Amaral siempre sorprende. Me confieso admirador de este grupo, que se ha establecido con firmeza y verdadera autoridad en el panorama pop-rock español.
Llevo un par de días escuchando el Gato Negro, y en esta mañana lluviosa y fría ha llamado mi atención este blues de la generación perdida. Aparte de los acordes ochenteros -todo el disco me suena vagamente a Nacha Pop-, la letra repite un tópico de cantante rebelde: dices que yo soy una veleta, que soy una cometa, que no he luchado en mil guerras, que me voy a caer, que no me entero de nada… vamos, la típica reivindicación de joven rebelde: papá, no me digas lo que debo hacer que ya soy mayorcito. Sin embargo, Amaral va más allá. Ese rollo del joven rebelde es el de siempre.
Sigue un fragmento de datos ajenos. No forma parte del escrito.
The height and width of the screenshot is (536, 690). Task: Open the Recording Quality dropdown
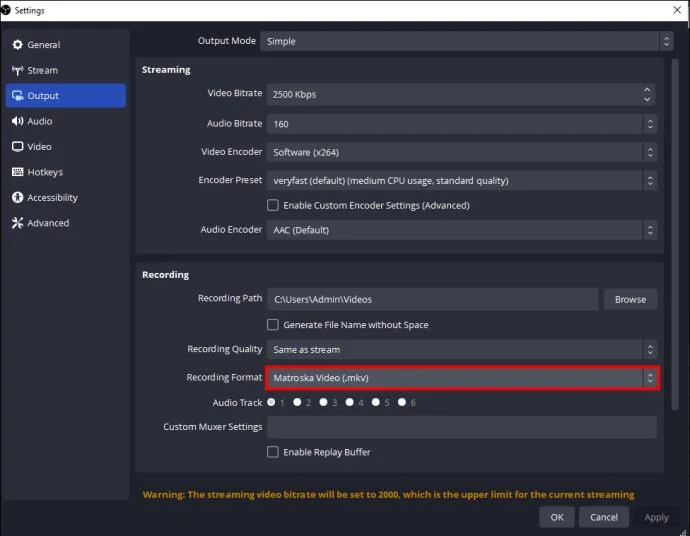(462, 349)
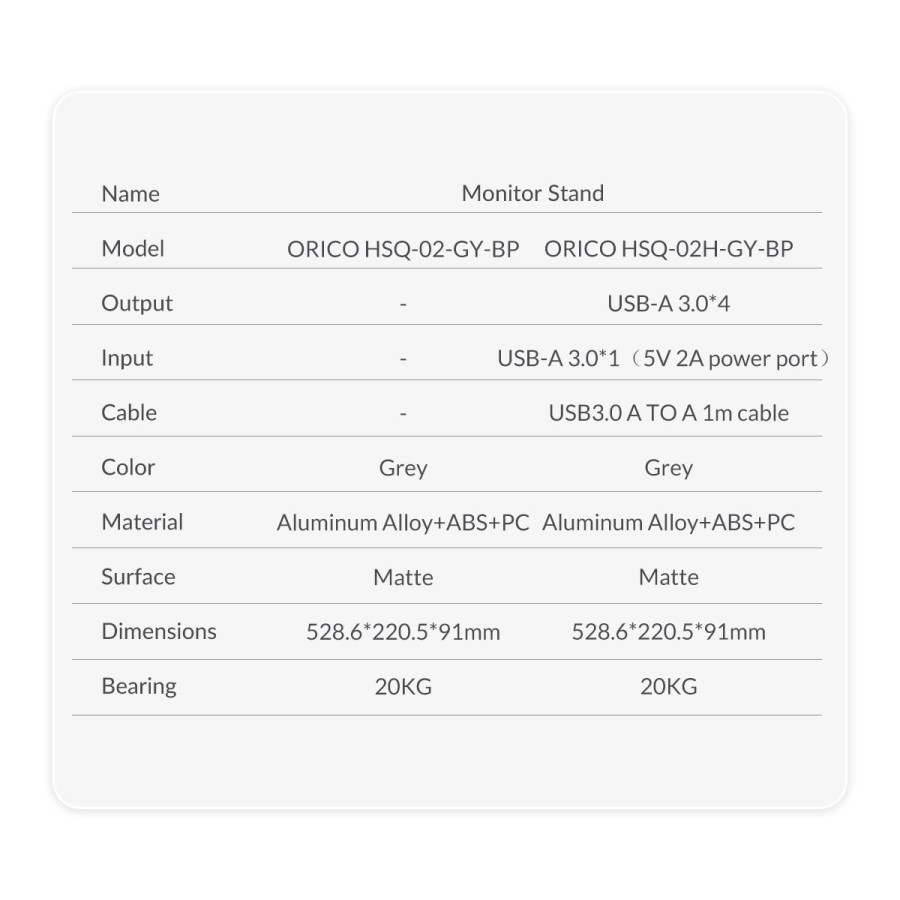Click the "USB3.0 A TO A 1m cable" text
The height and width of the screenshot is (900, 900).
668,413
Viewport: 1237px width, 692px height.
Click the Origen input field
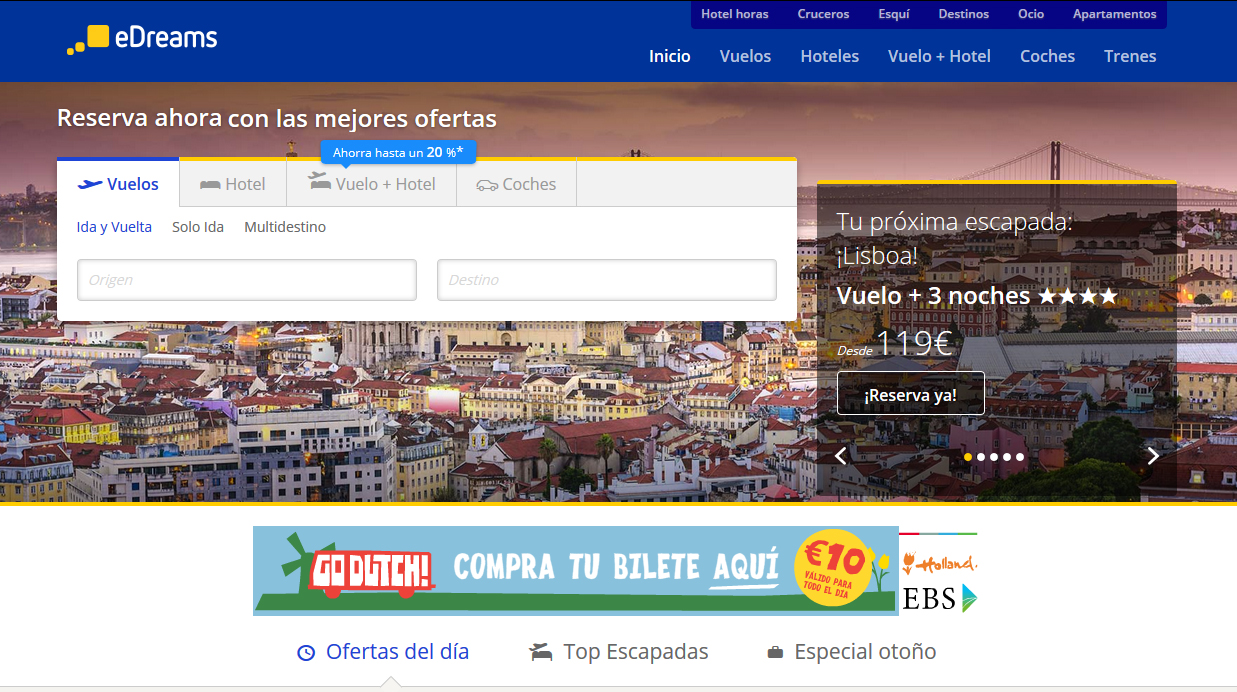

Porque aunque somos diferentes, nos gusta experimentar y queremos disfrutar nuestra juventud al máximo, eso no nos impide saber que hay otros que también han vivido su juventud, y su madurez, e incluso su vejez. Hay quienes saben, con seguridad, mucho más de la vida que nosotros; que aunque no entiendan Internet, saben quién es un amigo. Aunque no entenderán jamás twitter, nos dirán qué hace sonreir a una chica.
Por eso Amaral emociona cuando dice que “sé que siempre dices la verdad, aunque duela, y por eso yo siempre te voy a escuchar, cuando dices que yo soy una veleta…”.
Me gusta, es refrescante, es a la vez profundo, joven y provocador.